Friday, May 16, 2014

Living Book

Today’s coffee: Columbia

I want to tell a story that I’ve been telling a lot lately to friends at church. From the time I was very little until I graduated from high school, I attended Sunday School every week at church. I heard Bible stories, learned about missionaries, prayed, and put a few coins my parents gave me in the offering plate. When I got a little older, I remember doing worksheets and study guides and answering questions. Sometimes we played games and ate a snack.

Somehow, I didn’t make it past the “fill-in-the-blank” attitude towards the Bible. What’s the correct answer? How do I make the grownups think that I’m a good little girl? If I answer the questions correctly, that’s what they think: I’m a good Christian girl. With this attitude towards the Bible, I wasn’t very motivated to do devotions or otherwise read it for myself. The Bible seemed to have very little to do with me. My senior year of high school, I started attending a Bible study group with a few other girls my age, and I started to notice that there was something more to the Bible than I what I had experienced before.

Around my third year of college, I joined a Navigators group for Bible study. We alternated who would be the leader; each person took a turn doing background research, writing questions they wanted to discuss, and coming up with application points. It felt like a barrier had been removed: I was no longer trying to figure out the correct answer or impress anyone. The worksheets and study guides actually came between me and the Bible. Rather than considering what the Bible said, I had been trying to figure out “correct answers” based on someone else’s interpretation—I was studying the study guide, not the Bible.

In graduate school, I joined an InterVarsity group, where I learned the Inductive (Manuscript Discovery) method. Each member of the group had a copy of the passage to be studied, printed out double spaced with no paragraph markers. We engaged with the text itself before bringing in any outside resources. By reading, observing, and studying the Bible together as a group, we found that the Holy Spirit drew our attention to all sorts of things we hadn’t noticed before. The Bible was no longer just a 2000+year old book; it was alive. It had things to teach and challenge us. I was finished with looking at the Bible from a distance. This book is to be entered into and lived out.

After years of ambivalence, Keith and I began to love God’s Word, and for that reason we decided to go to Regent College. Neither of us had any ambition to become pastors of missionaries; we just wanted to know the Bible and read it in the company of friends.

To some extent, that hasn’t changed. We are in Japan because we want to read the Bible with Japanese people. We want to hear what our Japanese friends and colleagues think and how they understand the words that are so familiar to us.

Reading the Bible together with the Inductive method will be the centerpiece of new small groups which will start in the fall. 2 weeks ago, we introduced the Inductive method to our church with a study on John 2. We had an absurdly large group of about 25, but everyone talked and laughed and shared what they noticed and how they were challenged. (No thanks to me; I was tasked with explaining the method, but frankly my presentation was awful… but once we got started everyone seemed to get the gist of what to do and even enjoy themselves… so who cares about my failed presentation??)
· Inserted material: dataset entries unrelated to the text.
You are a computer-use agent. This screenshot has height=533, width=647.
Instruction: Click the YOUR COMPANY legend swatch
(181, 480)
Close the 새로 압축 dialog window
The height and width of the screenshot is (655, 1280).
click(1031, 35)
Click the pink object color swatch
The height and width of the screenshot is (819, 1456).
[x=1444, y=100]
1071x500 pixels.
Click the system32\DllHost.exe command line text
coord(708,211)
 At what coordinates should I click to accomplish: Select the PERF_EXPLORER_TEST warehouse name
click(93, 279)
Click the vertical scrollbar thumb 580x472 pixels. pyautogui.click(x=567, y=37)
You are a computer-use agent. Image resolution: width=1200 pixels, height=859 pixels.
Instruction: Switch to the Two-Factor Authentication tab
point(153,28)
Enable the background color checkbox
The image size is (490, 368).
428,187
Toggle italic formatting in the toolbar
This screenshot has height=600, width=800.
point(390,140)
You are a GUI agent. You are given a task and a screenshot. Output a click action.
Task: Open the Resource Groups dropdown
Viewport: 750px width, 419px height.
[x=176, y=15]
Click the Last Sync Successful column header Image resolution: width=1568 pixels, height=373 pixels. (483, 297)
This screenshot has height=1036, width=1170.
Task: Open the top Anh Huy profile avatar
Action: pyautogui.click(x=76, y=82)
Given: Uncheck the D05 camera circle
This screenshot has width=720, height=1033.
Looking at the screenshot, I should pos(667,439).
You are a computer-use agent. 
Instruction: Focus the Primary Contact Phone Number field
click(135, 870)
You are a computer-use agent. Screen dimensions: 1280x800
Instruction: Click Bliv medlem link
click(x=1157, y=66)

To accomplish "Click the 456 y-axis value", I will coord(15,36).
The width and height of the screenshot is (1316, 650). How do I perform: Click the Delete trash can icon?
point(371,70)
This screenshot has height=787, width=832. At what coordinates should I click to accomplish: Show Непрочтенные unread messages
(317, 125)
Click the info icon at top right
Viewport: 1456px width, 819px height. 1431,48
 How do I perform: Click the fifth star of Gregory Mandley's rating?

Takahashi-sensei took notes with everyone's observations and questions.
Towards the end, one church member who, according to his wife, is not interested in devotions or Bible study came into the room. “It looks like you’re having fun,” he said. (I think I may have seen his wife high-fiving with the person next to her.)

Our “method” still needs some tweaking based on Japanese group dynamics and our particular church culture. I’m looking forward to hearing feedback from the group leaders tomorrow!